Determined to quell this growing tendency to leak like a sieve at every turn, Corrie allowed little time to elapse before heading back to town. The walk up the hill to the trail started out uneventful and quiet.

Until they reached Buford.

“I’m not riding that demon-possessed bag of spit even if I have to walk all the way back to Hope Springs.” Corrie planted her fists on her hips and glared at Jess, whose well-behaved King waited patiently behind him.

Buford aimed his evil eye at her and gave a loud brrrt, narrowly missing her foot with more mule spit.

When she looked at Jess again, he was hiding a grin behind his hand.

“This is not funny, Chief.”

He leaned his head back and howled. “I can’t believe they gave you Buford.”

“Well, since it’s so funny, you ride him.”

Instantly, he sobered. “Not if I had two broken legs and he was the only way home.”

“Then you understand exactly how I feel.” Corrie looped her arm through his and batted her eyelashes at him.

“No.” Jess gave the animal a look of pure loathing, then frowned down at her. “And you’re no simpering society miss, so keep those eyelashes in check. It won’t work.”

Corrie stuck out her tongue at him, and his eyes blazed.

“That’s the Corrie I know,” he said and, giving her no time to protest, tossed her into King’s saddle. With obvious distaste, he tied Buford’s rein to the gelding’s saddle horn and mounted behind Corrie.

After the mule’s cantankerousness, King proved a breeze to ride. Even Buford behaved while linked to the big horse.

Still, they were well on their way when Corrie finally eased her grip on the saddle horn and patted the horse fondly on his neck. “I don’t know why I was ever afraid of this old guy. He’s a pussycat.”

“I wondered about that,” Jess said next to her ear, sending distracting shivers down her spine.

“I’m not the country sort. Not much call for horses in Dallas.” Then she kicked herself mentally as Jess straightened behind her in obvious surprise.

“Not much call for horses?”

Uh-oh. You’ve done it now, Webb.

Corrie scrabbled for a reason. “I lived in town? Never went very far?” Even to her ears, the comments sounded tentative. And lame.

“What sort of town doesn’t have horses?”

“One with a really strong homeowners’ association?”

Again, he puzzled over her flippant response and repeated, “Homeowners’ association? Sounds like a union.”

She shrugged. “Something like that.”

They rode on in silence for a few minutes while she berated herself for her smart mouth. Reaching an old orchard, he slowed King to a stop and dismounted.
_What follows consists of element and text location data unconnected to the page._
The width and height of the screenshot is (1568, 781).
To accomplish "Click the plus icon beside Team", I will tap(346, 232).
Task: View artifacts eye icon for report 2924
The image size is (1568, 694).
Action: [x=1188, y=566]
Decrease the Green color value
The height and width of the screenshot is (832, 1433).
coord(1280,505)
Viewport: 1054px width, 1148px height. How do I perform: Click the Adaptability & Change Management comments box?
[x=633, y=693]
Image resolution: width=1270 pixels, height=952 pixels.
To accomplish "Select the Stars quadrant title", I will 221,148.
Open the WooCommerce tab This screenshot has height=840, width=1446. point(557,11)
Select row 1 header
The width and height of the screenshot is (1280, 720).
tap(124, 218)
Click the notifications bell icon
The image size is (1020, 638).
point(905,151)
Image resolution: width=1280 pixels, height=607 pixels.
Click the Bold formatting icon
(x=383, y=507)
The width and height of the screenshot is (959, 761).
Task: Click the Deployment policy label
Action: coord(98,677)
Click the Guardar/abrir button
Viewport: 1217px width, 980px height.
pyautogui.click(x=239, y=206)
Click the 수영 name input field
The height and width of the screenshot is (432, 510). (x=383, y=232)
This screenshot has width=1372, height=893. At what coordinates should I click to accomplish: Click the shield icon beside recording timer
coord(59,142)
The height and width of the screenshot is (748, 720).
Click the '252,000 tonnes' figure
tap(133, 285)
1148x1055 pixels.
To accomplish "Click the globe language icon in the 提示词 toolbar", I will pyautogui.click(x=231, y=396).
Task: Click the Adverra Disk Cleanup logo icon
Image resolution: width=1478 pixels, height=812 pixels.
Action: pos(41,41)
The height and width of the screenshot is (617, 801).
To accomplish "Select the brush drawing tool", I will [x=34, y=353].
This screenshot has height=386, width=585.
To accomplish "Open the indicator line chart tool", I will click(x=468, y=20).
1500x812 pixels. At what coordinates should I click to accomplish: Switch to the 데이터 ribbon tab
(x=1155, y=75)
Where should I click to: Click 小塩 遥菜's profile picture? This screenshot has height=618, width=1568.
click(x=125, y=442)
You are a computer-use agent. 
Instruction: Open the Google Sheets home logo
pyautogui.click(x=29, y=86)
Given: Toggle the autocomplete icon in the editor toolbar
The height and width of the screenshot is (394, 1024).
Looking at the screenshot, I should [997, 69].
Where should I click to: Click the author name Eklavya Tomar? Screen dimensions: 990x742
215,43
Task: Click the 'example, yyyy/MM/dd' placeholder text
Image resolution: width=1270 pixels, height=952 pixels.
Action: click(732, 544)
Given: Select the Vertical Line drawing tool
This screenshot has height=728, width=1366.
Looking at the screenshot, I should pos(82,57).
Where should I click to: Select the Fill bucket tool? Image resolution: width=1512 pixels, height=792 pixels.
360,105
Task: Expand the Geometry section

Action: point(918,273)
The sun touched Jess with gold as he stood at her knee and gazed up at her with myriad questions in his eyes.

To her relief, he merely shook his head and turned away to search in the grass beneath the trees. A short time later, he stooped and picked up a gun. Distaste soured his features as he stared at it before sliding it into his shoulder holster.

When he noticed her scrutiny, he closed his jacket to cover the firearm, then strode back to where she waited with King and Buford, both lipping at the fresh spring growth. With an economy of motion that had him back in the saddle before she could ask a single question, Jess settled in behind her and directed King down the mountain to Hope Springs. The tension vibrating through his body communicated better than words his reluctance to discuss anything at all.

As they approached the café, she could stand it no longer, and slewed around until she could see his face. “You’re not going to explain how you knew about that gun in the orchard?”

His gaze slid from hers, but not before she saw pain and regret cloud his blue eyes with gray. He pulled to a halt and released a pent up breath. “You have your secrets, Corrie. I have mine.”

She opened her mouth, but she bit back her instinctive denial. Jess was right. She had secrets. Some even she didn’t know.